Statistical analysis
Data analysis was carried out in SPSS 16.0 for windows (SPSS, Inc., Chicago, IL, USA). Item scores on the QOLIBRI “bothered” scales were reversed to match the “satisfaction” questions. Means were calculated for each QOLIBRI scale, prorated if no more than one-third of items were missing. A total QOLIBRI score was also calculated as the mean of all individual items, using prorating if necessary. Results are reported as the number (and percentage) of patients or mean ± standard deviation unless otherwise specified. A difference with a p value of ≤0.05 was regarded as statistically significant (two tailed test).
Skewness was present in the reported data and seems to be common in response to clinical scales. Extreme skewness can however create problems for analysis using correlations, reducing the probability that a scale will show strong relationships with other measures, and its reliability (or precision of measurement) of a scale. Skewness was checked but, however, some moderately skewed items were included, to capture a range of impairments [19]. Multivariate regression analyses were performed for the influence of sex, age, educational level, TBI to DC time, Worst GCS score, pupillary response, TBI to questionnaire time, whether performed cranioplasty, systolic blood pressure, diastolic blood pressure, temperature of patient, midline shift on computed tomography scan, fasting blood glucose, whether or not treated in a rehabilitation center, days of use of mannitol and use of barbiturate sedation to the 6 different QOLIBRI domain scores and total score.

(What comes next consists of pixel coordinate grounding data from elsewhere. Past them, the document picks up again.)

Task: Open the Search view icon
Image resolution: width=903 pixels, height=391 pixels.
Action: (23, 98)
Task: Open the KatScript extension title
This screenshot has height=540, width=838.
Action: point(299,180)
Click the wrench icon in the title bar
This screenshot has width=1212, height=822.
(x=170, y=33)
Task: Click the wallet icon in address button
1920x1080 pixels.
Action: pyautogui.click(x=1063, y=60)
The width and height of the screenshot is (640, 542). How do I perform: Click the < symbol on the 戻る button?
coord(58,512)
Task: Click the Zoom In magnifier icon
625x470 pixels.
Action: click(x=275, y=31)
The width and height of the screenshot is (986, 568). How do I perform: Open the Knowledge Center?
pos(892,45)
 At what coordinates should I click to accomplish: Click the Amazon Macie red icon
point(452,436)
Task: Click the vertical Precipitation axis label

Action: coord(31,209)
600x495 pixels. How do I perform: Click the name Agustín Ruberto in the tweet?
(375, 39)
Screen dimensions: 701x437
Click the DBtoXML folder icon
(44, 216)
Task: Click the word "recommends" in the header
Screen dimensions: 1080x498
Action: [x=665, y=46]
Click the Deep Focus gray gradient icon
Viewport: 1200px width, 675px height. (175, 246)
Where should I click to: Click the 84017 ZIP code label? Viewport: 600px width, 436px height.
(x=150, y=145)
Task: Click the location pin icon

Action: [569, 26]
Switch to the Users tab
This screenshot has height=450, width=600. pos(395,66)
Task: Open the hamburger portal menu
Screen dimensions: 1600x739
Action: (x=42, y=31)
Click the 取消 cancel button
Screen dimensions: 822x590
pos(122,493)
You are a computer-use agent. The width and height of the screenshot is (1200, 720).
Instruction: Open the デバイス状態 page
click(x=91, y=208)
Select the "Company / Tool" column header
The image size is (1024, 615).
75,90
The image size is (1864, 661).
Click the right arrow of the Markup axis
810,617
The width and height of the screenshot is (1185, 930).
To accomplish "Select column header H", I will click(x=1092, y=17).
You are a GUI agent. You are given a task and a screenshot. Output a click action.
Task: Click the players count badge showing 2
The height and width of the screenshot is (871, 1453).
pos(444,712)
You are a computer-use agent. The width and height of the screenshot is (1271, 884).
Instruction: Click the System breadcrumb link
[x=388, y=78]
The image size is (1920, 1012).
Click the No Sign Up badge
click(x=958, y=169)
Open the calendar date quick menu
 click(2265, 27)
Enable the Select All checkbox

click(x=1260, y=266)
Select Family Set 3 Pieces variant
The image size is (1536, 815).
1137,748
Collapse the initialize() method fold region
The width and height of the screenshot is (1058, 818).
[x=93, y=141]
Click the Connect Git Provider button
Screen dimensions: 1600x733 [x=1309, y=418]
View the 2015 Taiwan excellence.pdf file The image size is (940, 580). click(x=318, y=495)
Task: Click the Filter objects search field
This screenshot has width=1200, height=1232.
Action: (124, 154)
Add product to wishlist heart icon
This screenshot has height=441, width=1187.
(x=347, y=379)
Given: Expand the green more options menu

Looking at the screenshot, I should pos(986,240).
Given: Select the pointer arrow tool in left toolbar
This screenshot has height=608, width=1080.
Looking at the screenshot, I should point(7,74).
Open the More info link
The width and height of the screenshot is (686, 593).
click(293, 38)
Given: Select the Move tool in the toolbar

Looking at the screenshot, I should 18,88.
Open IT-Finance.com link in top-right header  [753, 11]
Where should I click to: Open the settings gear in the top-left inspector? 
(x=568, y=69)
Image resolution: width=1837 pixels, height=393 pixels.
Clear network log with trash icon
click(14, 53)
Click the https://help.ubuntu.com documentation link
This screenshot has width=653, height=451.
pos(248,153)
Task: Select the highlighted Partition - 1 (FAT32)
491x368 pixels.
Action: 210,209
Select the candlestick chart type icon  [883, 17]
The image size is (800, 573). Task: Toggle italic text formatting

For the internal consistency of the scales, which reflects their reliability, was assessed using the Cronbach’s α, and the fit of individual items to each scale was examined by correlating the item with the total for the other items in the scale. Cronbach’s α and corrected item-total correlations (CITCs) were calculated. Test-retest reliability is one of the most important measures of reliability for questionnaires. The test-retest reliability of the QOLIBRI scales was assessed using the intra-class correlation coefficient (ICC), calculated between the scale means on two occasions (retested on average 14 days after initial testing). The conventional interpretation of the ICC is that values of 0.40–0.75 are fair to good and values over 0.75 are excellent [19].